A block of data
# # # # # # #
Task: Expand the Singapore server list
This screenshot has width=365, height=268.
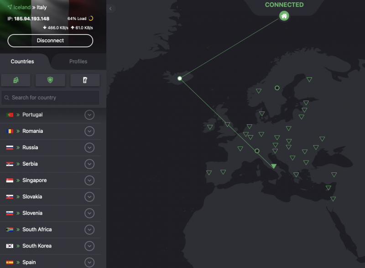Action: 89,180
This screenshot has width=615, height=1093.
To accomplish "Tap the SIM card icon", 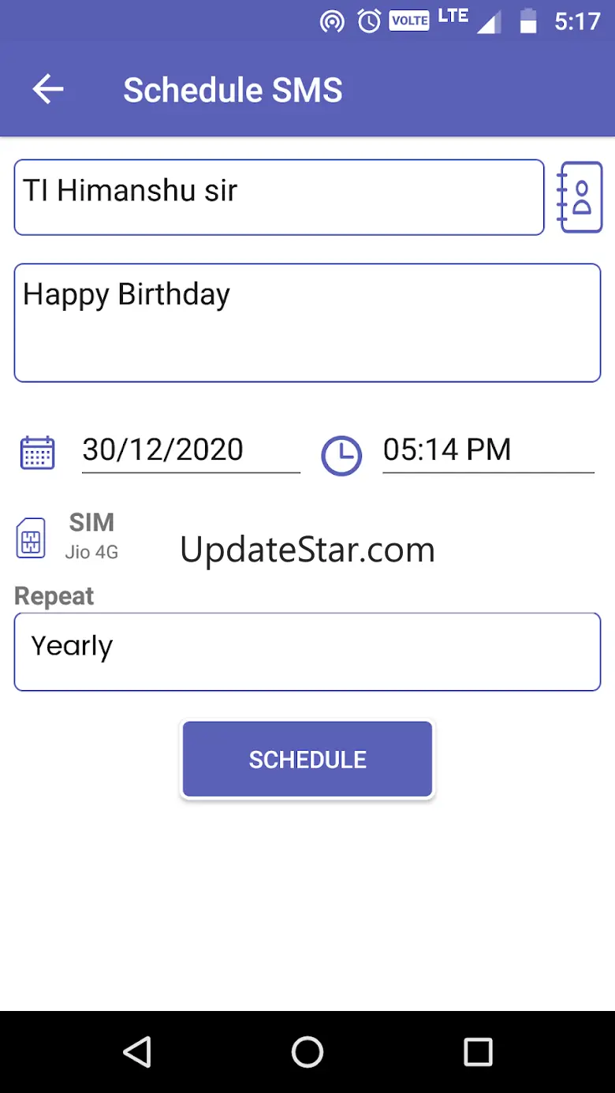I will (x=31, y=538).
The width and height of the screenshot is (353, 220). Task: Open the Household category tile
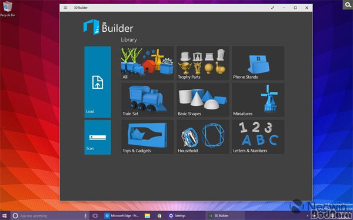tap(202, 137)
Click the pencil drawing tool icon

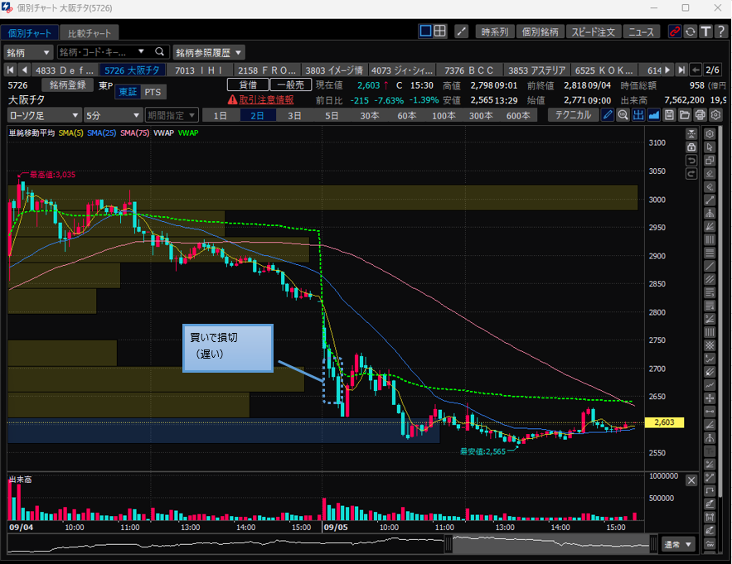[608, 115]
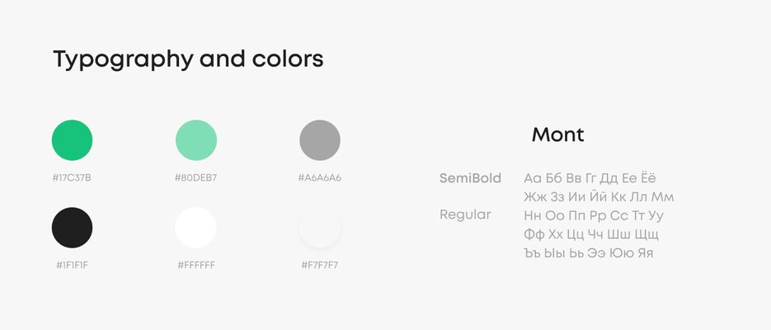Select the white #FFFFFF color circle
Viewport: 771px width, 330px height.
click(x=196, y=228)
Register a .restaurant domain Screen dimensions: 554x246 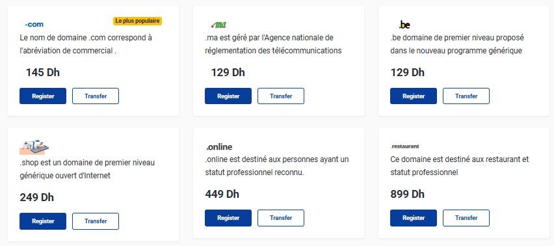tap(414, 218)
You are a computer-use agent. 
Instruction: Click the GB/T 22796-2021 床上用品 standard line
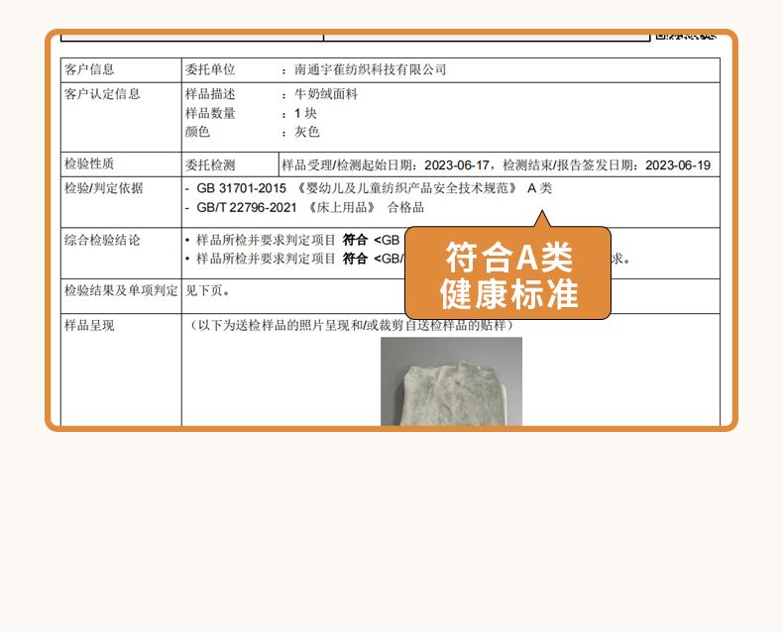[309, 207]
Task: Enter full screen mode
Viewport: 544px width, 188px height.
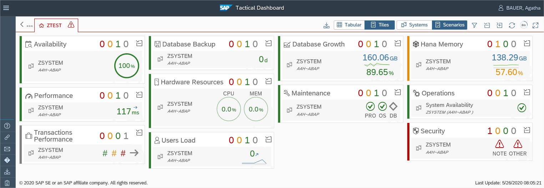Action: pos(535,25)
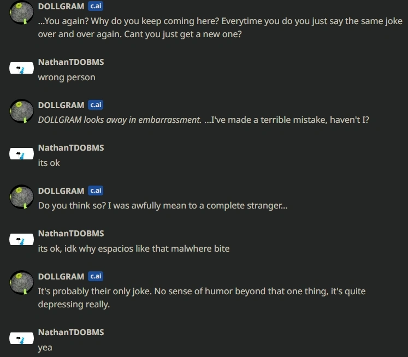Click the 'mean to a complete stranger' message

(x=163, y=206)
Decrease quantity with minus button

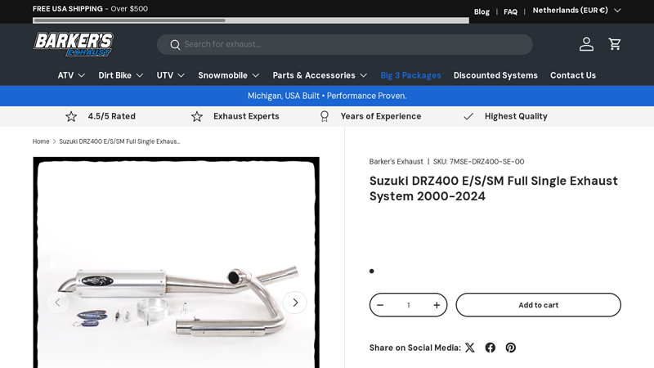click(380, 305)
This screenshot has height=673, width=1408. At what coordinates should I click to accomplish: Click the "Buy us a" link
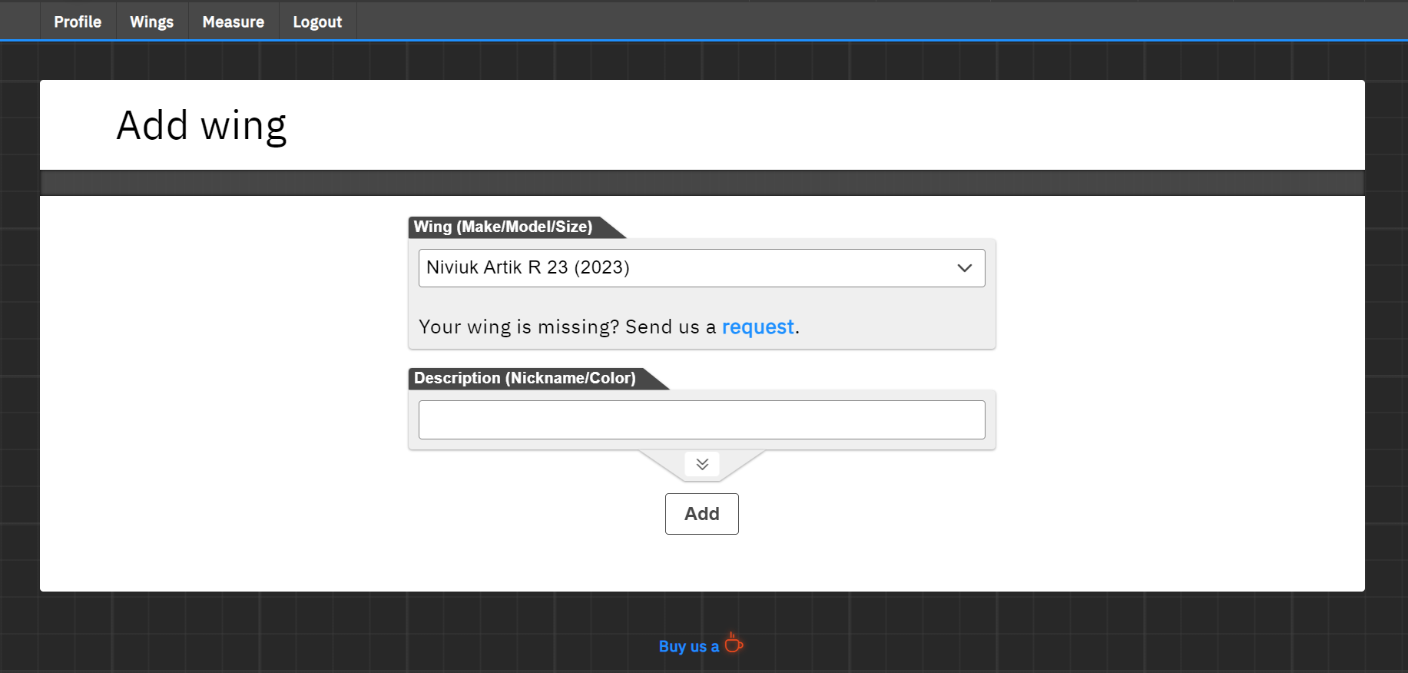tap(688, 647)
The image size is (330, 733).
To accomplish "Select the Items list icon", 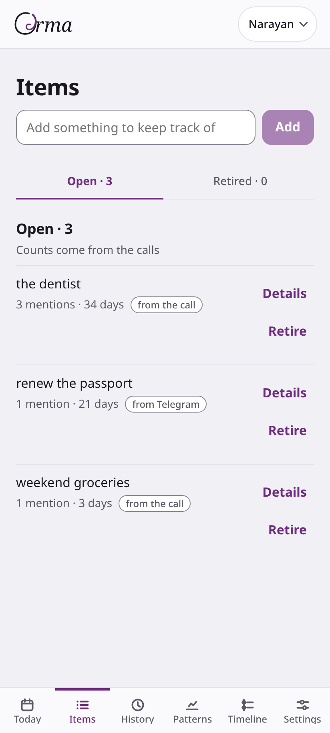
# # # # # # #
Objective
Please return every line of the listing above that contains the string "Task". Letter case counts.

Solution to this problem
Task: Expand the Singapore server list
The width and height of the screenshot is (353, 220). Task: Open the Household category tile
Task: Enter full screen mode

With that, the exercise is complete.